In return, how could I not then accept George and Sue's beautiful invitation to spend Thanksgiving at their country palace - especially too, because my Mom would have the chance to spend some time with my Aunt Sue (my father's sister).
Oh, sure - for years, I had been telling everyone that my cousins purchased an old church and transformed it into a home. "The spirituality of it all," I thought. "What better place to spend Thanksiving but in a country home that was once an old church."
Come to find out, it's an old former schoolhouse, and not a church. But the lesson experienced was just as heartwarming, kindred and all-embracing as if it was indeed a holy place of worship.
For is not a church a structure built on love? My cousins George and Sue transformed it so - as both are creative and talented in the ways of style and substance (George, in particular, is a brilliant artisan of woodmaking and metals).

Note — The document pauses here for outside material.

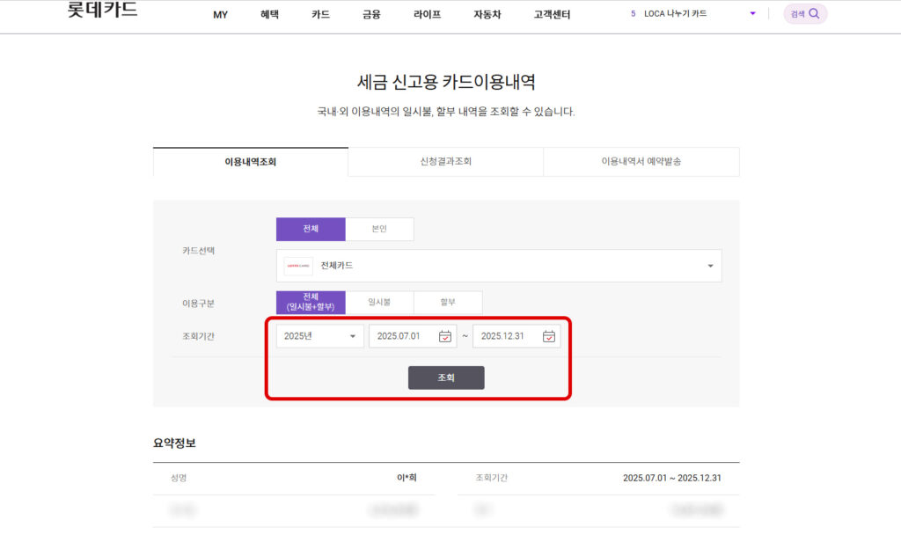Viewport: 901px width, 535px height.
Task: Click the 조회 button to search
Action: tap(445, 377)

Is not a church a place where all feel welcome, and in which no one is judged? Is not a church created of a congregation where all may find solace and acceptance? Does not a church feed those who have hunger in their bellies and ample room in their hearts?
As such, me and my Mom were were fed with all the deliciousness of turkey, stuffing and more that are the traditions of the Thanksgiving holiday. But we were also fed with amazing grace - the kind of food that replenishes not only the body, but the mind and the soul.
And even though my Mom may have forgotten most of the evening a mere 30 minutes after she returned home to Irondequoit, her heart - and the huge part of her being that will one day be brought to Heaven - will ever remember it.
As will God.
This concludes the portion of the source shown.